1:
Yemin olsun tan yerinin ağırma vaktine,
2:
On geceye,
3:
Çifte ve teke,
4:
Yola koyulduğu zaman geceye.
5:
Nasıl, bunlarda akıl sahibi için bir yemin var mı?
6:
Görmedin mi ne yaptı Rabbin Âd kavmine?
7:
Sütunlarla dolu İrem’e,
8:
Ki beldeler içinde onun benzeri yaratılmamıştı.
9:
Ve ne yaptı vadide kayaları oyan Semûd kavmine?
10:
Ve kazıklar sahibi Firavun’a.
11:
Bunlar, ülkelerde azıp zulmetmişlerdi.
12:
Ve oralarda bozgunu çoğaltmışlardı.
13:
Bu yüzden Rabbin, üzerlerine azap kamçısını yağdırıverdi.
14:
Çünkü Rabbin tam gözetleme yerindedir/tam bir biçimde gözetlemektedir.
15:
İnsan böyledir; Rabbi kendisini deneyip de ona cömert davranır, nimet yağdırırsa: “Rabbim bana ikramda bulundu!” der.
16:
Ama Rabbi onu sıkıntıya uğratıp rızkını ölçüye bağlarsa: “Rabbim bana ihanet etti!” der.
17:
Doğrusu şu ki, siz yetime ikramda bulunmuyorsunuz.
18:
Yoksulun doyurulmasını teşvik etmiyorsunuz.
19:
Mirası derleyip toplayıp yiyorsunuz.
20:
Malı, devşirip depolatacak bir sevgiyle seviyorsunuz.
21:
İş böyle gitmeyecektir!

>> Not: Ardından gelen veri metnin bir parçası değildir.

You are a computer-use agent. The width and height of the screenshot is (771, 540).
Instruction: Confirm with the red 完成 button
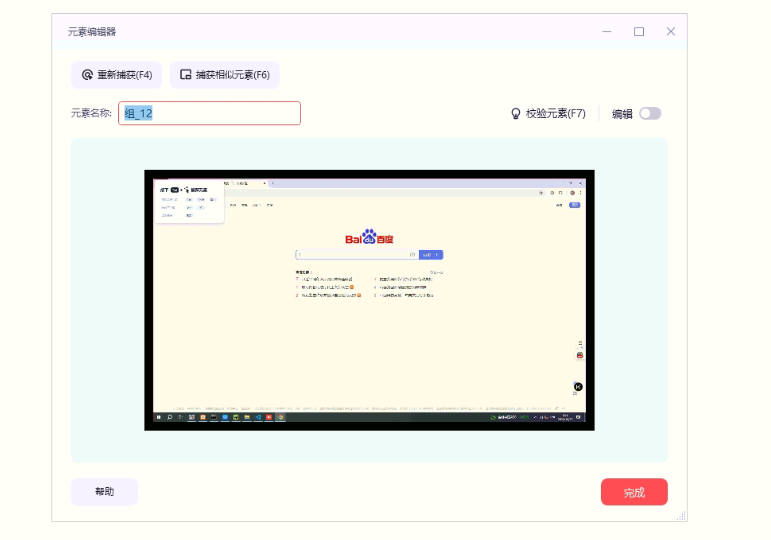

Yer birbirine çarpılıp dümdüz hale getirildiğinde,
22:
Rabbin gelip melekler saf saf dizildiğinde,
23:
O gün cehennem de getirilir. İşte o gün düşünüp anlar insan. Ama düşünüp hatırlamanın ona ne yararı var! 24:
Der ki: “Keşke şu hayatım için önden bir şeyler gönderseydim.”
25:
O gün hiç kimse O’nun azabı gibi azap edemez.
26:
Ve hiç kimse O’nun vurduğu bağ gibi bağ vuramaz.
27:
Ey sükûna kavuşmuş benlik!
28:
Dön Rabbine, razı etmiş ve razı edilmiş olarak! 29: Gir kullarımın arasına! 30: Gir cennetime!